Olivier Bost

trombone, guitare préparée, objets sonores

Guitariste bricoleur, tromboniste rockeur, compositeur sommaire

A la recherche d’une musique à la fois populaire et énergique, voilà des années qu’à travers différentes créations et de nombreux groupes, il tente et multiplie les expériences cherchant à mettre en résonance ses aspirations avec le monde qui l’entoure.

Olivier Bost a toujours été sensible aux sonorités et à l’énergie du rock mais aussi dans une pratique assidue des musiques improvisées, il continue aujourd’hui à mettre en perspective ces musiques.

Il est aussi attentif aux questions pédagogiques et cherche à partager son travail artistique avec divers publics amateurs, notamment à l’occasion d’animations d’ateliers et de création de spectacles à l’école de musique Jean Wiener de Vénissieux de septembre 2006 à juin 2011, spectacle avec des personnes en situation de handicap pour l’association Léthé Musicale en mars 2010, CFMI de Lyon en 2011, Berlioz Fantazy à l’auditorium du Thor en 2013, Université de Tours en avril 2013…

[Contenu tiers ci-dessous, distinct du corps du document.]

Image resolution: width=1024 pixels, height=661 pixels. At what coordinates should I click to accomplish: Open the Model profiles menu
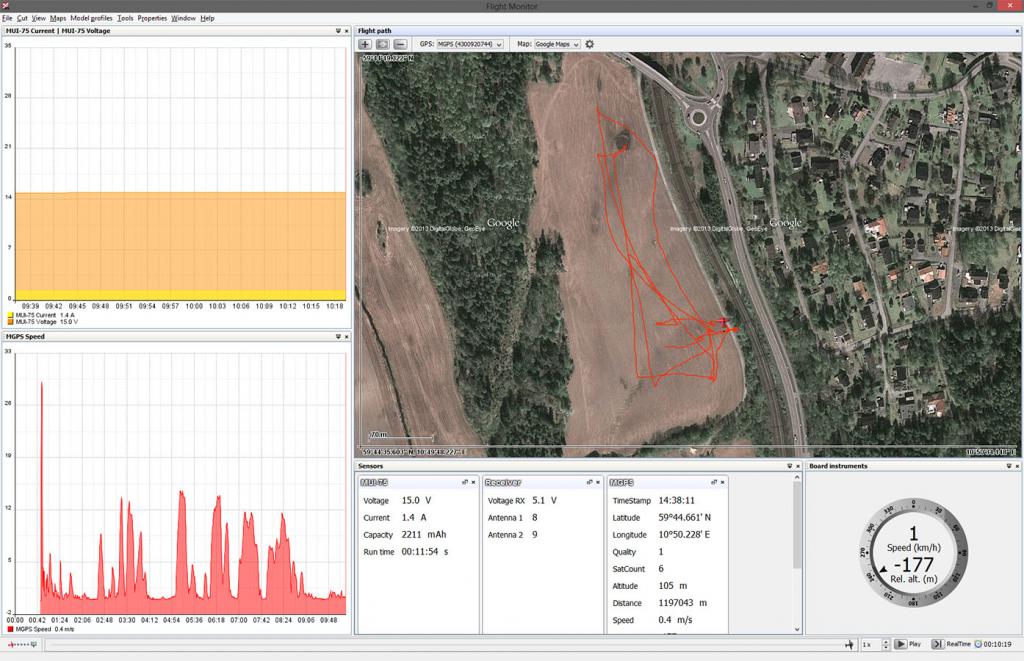point(91,18)
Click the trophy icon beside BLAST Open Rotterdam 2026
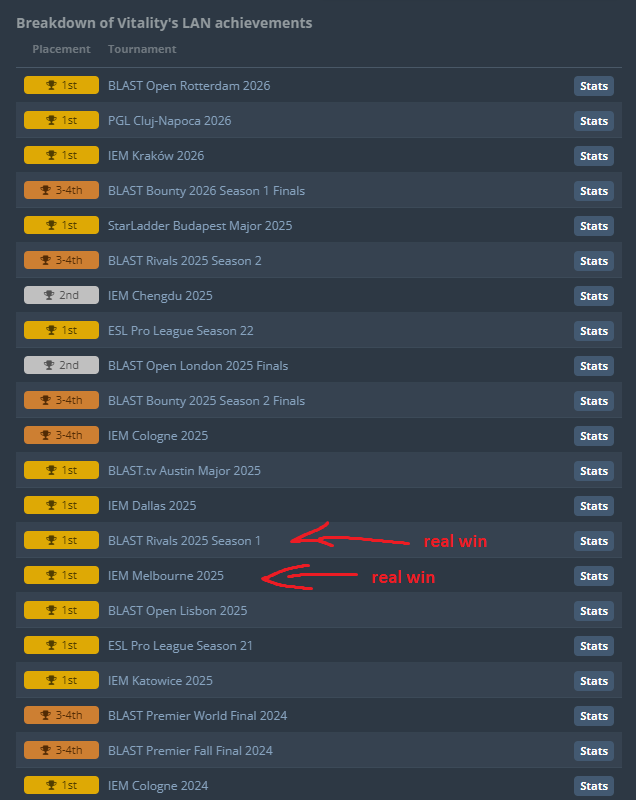 (51, 85)
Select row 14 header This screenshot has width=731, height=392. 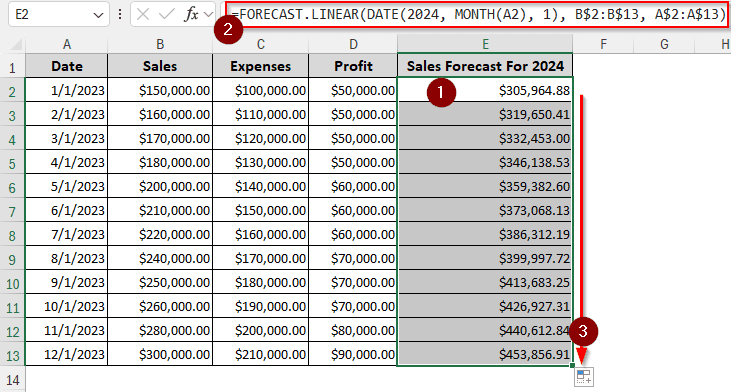tap(13, 379)
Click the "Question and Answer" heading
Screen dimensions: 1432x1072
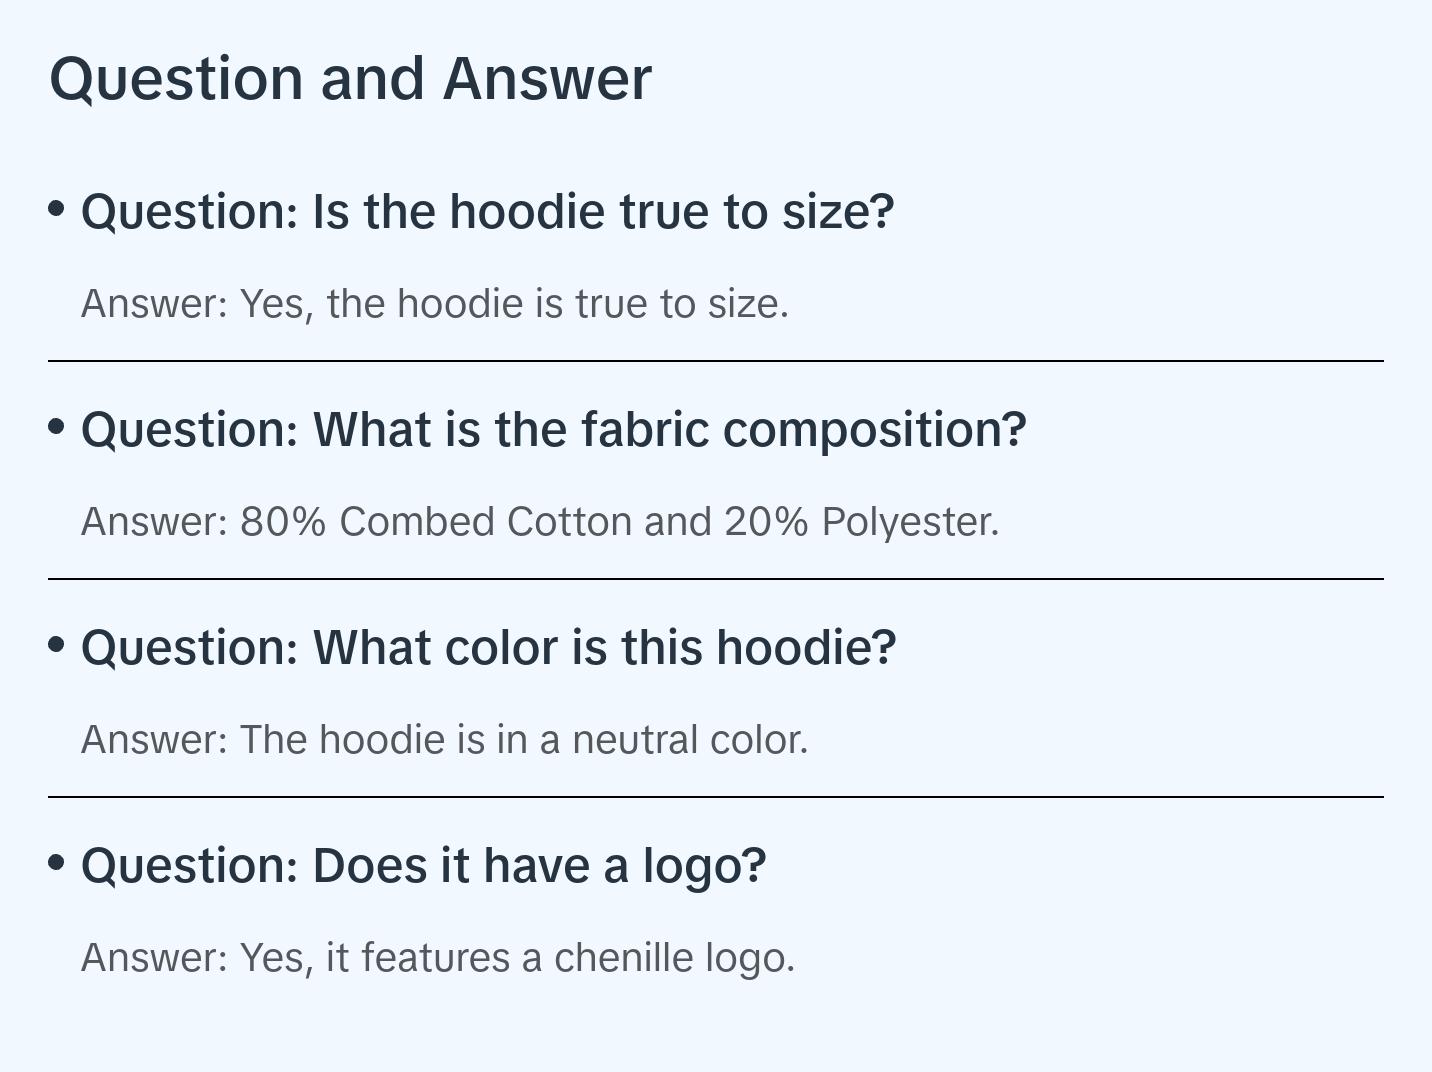point(350,78)
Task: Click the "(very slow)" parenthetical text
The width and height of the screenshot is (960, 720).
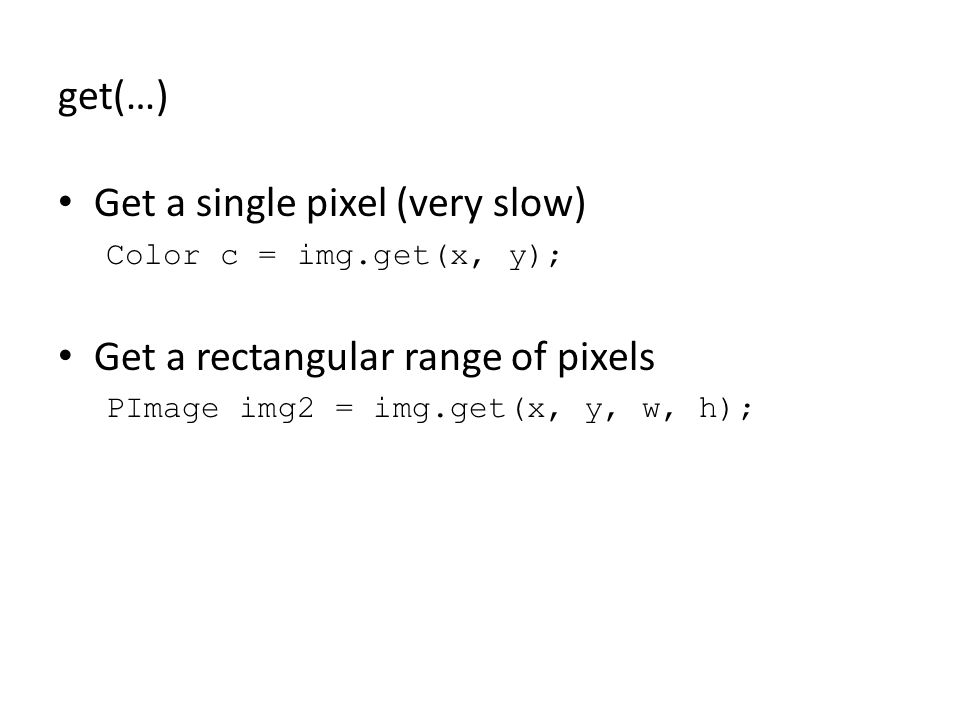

Dans le collectif Charles Obscure, il est membre du groupe Marteau Matraque, un quintet pop cuivré (sortie du nouvel album « Danse ta colère » en septembre 2013), et les Bampots, un quartet de cuivres punk.

Du côté de l’ARFI…
Membre du collectif depuis décembre 2009, il fait parti de la Marmite Infernale (big band du collectif) avec qui il a participé au projet « Incitations Abusives # 1 » (2010), rencontre avec Alain Savouret, et « Le cauchemar d’Hector » (2011). Il est membre du quartet de trombones Bomonstre (invité occasionnel : Lionel Marchetti, électronique). Ce quartet, associé à des percussions aquatiques traditionnelles féminines du Cameroun, a crée en 2012 le spectacle « Nipi ».

En duo avec Patrick Charbonnier, Les Conspirateurs du Hasard proposent un ciné-concert de moyens métrages du cinéaste surréaliste tchèque Jan Svankmajer. En 2011, avec deux autres musiciens de l’Arfi, Nicolas Lelièvre (batterie) ainsi que le chanteur, vocaliste et saxophoniste Ted Milton, il participe à la création du ciné-concert « Le Bonheur ». En juillet 2013, il participe à la création du vidéo-concert « M. Méliès et Géo Smile » lors festival d’Avignon au cinéma Utopia.

Olivier Bost est également coordinateur artistique pour la période 2013/2015 du Labo Arfi. Ce nouveau labo permettra d’appréhender l’acte musical avec la fraicheur du débutant en excluant tout ce qui est dicté par l’habitude ou la virtuosité. Le but étant d’être dans une recherche de manipulation sonore simple.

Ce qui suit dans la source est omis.